* Problem description
Your reply should consist of the entries, copied exactly and stripped of images.

* Information given
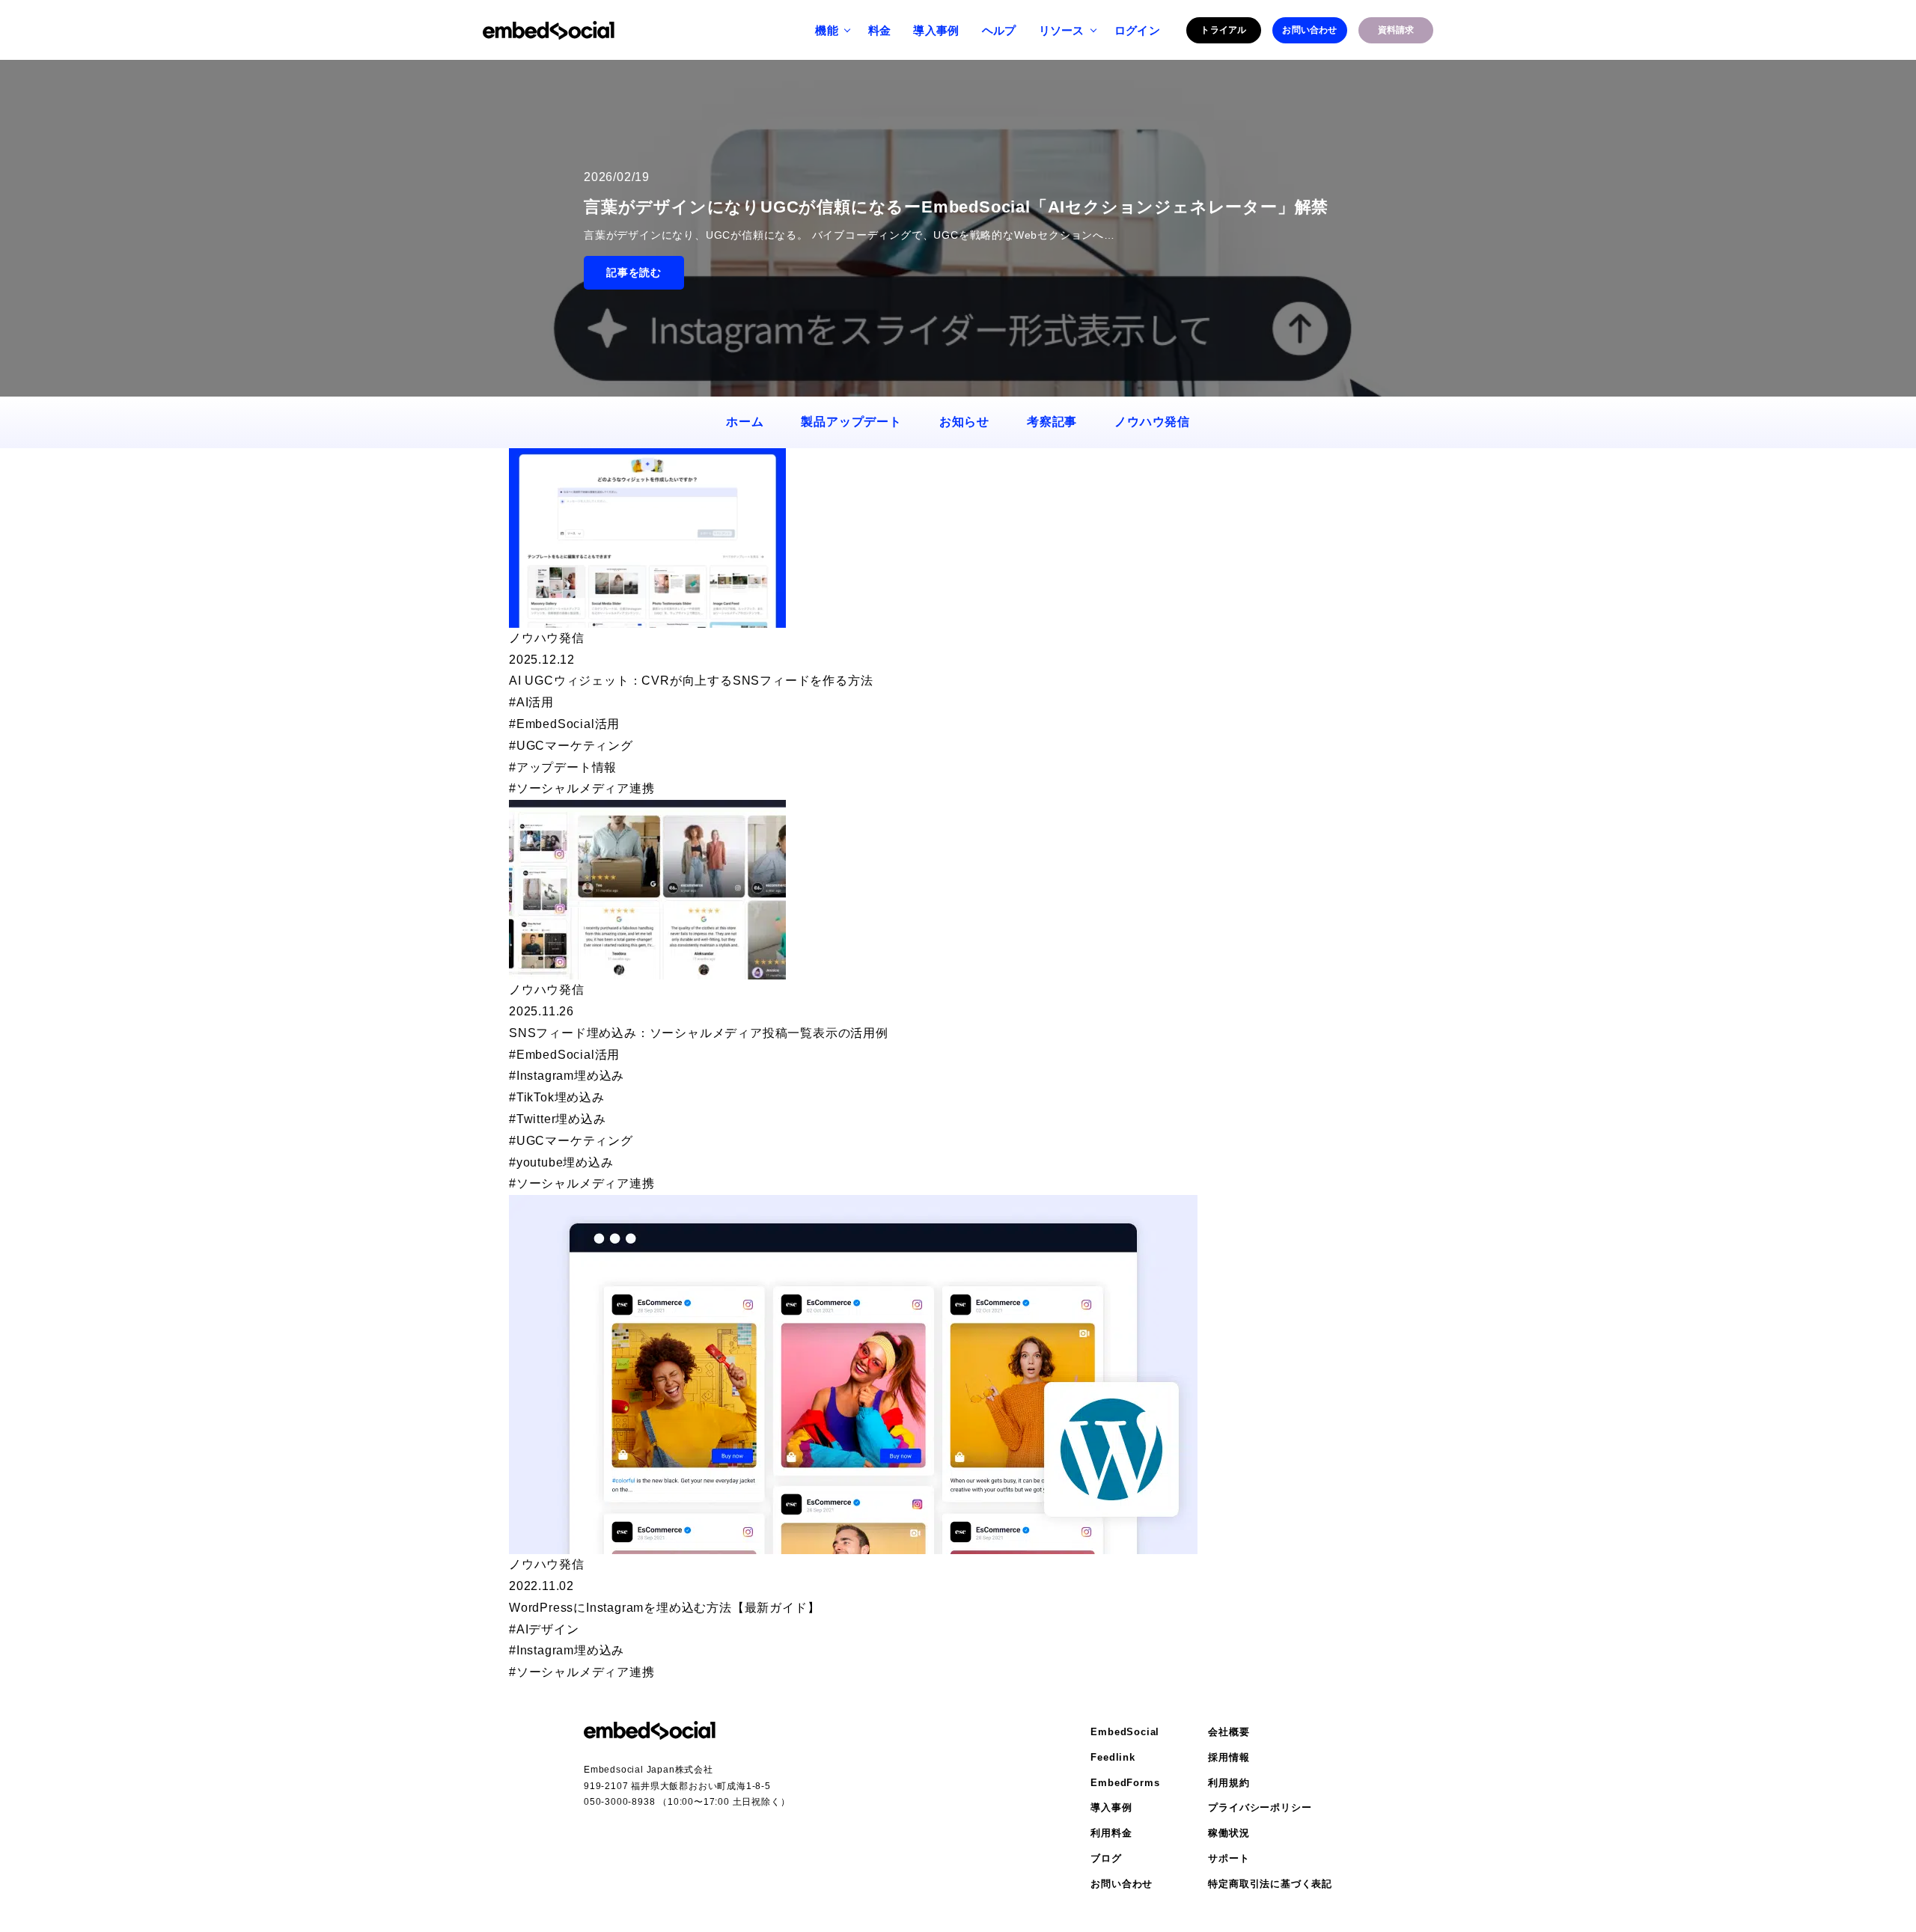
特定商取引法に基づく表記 (1270, 1883)
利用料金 (1111, 1832)
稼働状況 (1228, 1832)
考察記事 (1052, 421)
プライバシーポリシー (1259, 1807)
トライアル (1223, 30)
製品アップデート (851, 421)
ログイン (1137, 30)
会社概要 (1228, 1731)
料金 (879, 30)
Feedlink (1112, 1757)
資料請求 (1396, 30)
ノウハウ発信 (1152, 421)
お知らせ (964, 421)
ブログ (1105, 1858)
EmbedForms (1124, 1782)
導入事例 (936, 30)
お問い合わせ (1309, 30)
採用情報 (1228, 1757)
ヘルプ (999, 30)
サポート (1228, 1858)
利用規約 (1228, 1782)
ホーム (744, 421)
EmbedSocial (1124, 1731)
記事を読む (634, 272)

* Response for this exercise
特定商取引法に基づく表記 (1270, 1883)
利用料金 (1111, 1832)
稼働状況 (1228, 1832)
考察記事 (1052, 421)
プライバシーポリシー (1259, 1807)
トライアル (1223, 30)
製品アップデート (851, 421)
ログイン (1137, 30)
会社概要 (1228, 1731)
料金 (879, 30)
Feedlink (1112, 1757)
資料請求 (1396, 30)
ノウハウ発信 (1152, 421)
お知らせ (964, 421)
ブログ (1105, 1858)
EmbedForms (1124, 1782)
導入事例 (936, 30)
お問い合わせ (1309, 30)
採用情報 (1228, 1757)
ヘルプ (999, 30)
サポート (1228, 1858)
利用規約 (1228, 1782)
ホーム (744, 421)
EmbedSocial (1124, 1731)
記事を読む (634, 272)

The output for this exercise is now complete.